▶ **What is being asked**: Nothing should differ between your output and the entries below.

▶ **Supplied material**:
------------------------------------------------------------------------
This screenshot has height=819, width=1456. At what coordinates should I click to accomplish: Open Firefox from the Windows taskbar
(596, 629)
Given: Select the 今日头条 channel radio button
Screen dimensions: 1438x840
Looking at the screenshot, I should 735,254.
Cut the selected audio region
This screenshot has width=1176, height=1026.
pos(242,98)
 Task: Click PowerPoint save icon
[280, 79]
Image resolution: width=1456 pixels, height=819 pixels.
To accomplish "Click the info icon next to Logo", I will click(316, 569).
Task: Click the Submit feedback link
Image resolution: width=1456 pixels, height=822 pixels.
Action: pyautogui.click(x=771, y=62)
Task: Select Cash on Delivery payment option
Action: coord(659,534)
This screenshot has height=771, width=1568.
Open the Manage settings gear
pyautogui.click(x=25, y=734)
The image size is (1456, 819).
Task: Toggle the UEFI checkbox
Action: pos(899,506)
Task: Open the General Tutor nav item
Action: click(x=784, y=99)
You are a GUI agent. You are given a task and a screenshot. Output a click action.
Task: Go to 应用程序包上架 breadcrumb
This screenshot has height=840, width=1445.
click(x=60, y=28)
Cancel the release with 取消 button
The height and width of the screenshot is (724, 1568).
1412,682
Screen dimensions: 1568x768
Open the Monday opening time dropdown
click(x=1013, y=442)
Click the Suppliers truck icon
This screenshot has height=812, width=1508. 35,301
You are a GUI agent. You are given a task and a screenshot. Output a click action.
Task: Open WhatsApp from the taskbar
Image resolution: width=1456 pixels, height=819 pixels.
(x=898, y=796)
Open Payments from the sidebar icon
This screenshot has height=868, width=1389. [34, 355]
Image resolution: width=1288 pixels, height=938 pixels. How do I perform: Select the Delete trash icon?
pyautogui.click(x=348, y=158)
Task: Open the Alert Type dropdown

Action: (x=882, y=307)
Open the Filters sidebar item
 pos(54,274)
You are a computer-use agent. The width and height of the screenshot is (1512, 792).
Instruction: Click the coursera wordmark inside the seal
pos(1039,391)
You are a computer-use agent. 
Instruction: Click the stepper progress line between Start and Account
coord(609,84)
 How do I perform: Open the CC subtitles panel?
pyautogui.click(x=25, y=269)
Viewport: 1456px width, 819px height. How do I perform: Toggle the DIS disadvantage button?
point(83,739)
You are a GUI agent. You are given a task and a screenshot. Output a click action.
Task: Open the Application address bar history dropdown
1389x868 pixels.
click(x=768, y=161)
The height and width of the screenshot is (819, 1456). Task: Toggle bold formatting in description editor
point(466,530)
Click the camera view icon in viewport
------------------------------------------------------------------------
▶ **Task result**:
This screenshot has height=819, width=1456. At what coordinates should I click to accomplish: Open Firefox from the Windows taskbar
(596, 629)
Given: Select the 今日头条 channel radio button
Screen dimensions: 1438x840
Looking at the screenshot, I should 735,254.
Cut the selected audio region
This screenshot has width=1176, height=1026.
pos(242,98)
 Task: Click PowerPoint save icon
[280, 79]
Image resolution: width=1456 pixels, height=819 pixels.
To accomplish "Click the info icon next to Logo", I will click(316, 569).
Task: Click the Submit feedback link
Image resolution: width=1456 pixels, height=822 pixels.
Action: pyautogui.click(x=771, y=62)
Task: Select Cash on Delivery payment option
Action: coord(659,534)
This screenshot has height=771, width=1568.
Open the Manage settings gear
pyautogui.click(x=25, y=734)
The image size is (1456, 819).
Task: Toggle the UEFI checkbox
Action: pos(899,506)
Task: Open the General Tutor nav item
Action: click(x=784, y=99)
You are a GUI agent. You are given a task and a screenshot. Output a click action.
Task: Go to 应用程序包上架 breadcrumb
This screenshot has height=840, width=1445.
click(x=60, y=28)
Cancel the release with 取消 button
The height and width of the screenshot is (724, 1568).
1412,682
Screen dimensions: 1568x768
Open the Monday opening time dropdown
click(x=1013, y=442)
Click the Suppliers truck icon
This screenshot has height=812, width=1508. 35,301
You are a GUI agent. You are given a task and a screenshot. Output a click action.
Task: Open WhatsApp from the taskbar
Image resolution: width=1456 pixels, height=819 pixels.
(x=898, y=796)
Open Payments from the sidebar icon
This screenshot has height=868, width=1389. [34, 355]
Image resolution: width=1288 pixels, height=938 pixels. How do I perform: Select the Delete trash icon?
pyautogui.click(x=348, y=158)
Task: Open the Alert Type dropdown

Action: (x=882, y=307)
Open the Filters sidebar item
 pos(54,274)
You are a computer-use agent. The width and height of the screenshot is (1512, 792).
Instruction: Click the coursera wordmark inside the seal
pos(1039,391)
You are a computer-use agent. 
Instruction: Click the stepper progress line between Start and Account
coord(609,84)
 How do I perform: Open the CC subtitles panel?
pyautogui.click(x=25, y=269)
Viewport: 1456px width, 819px height. How do I perform: Toggle the DIS disadvantage button?
point(83,739)
You are a GUI agent. You are given a task and a screenshot. Output a click action.
Task: Open the Application address bar history dropdown
1389x868 pixels.
click(x=768, y=161)
The height and width of the screenshot is (819, 1456). Task: Toggle bold formatting in description editor
point(466,530)
Click the camera view icon in viewport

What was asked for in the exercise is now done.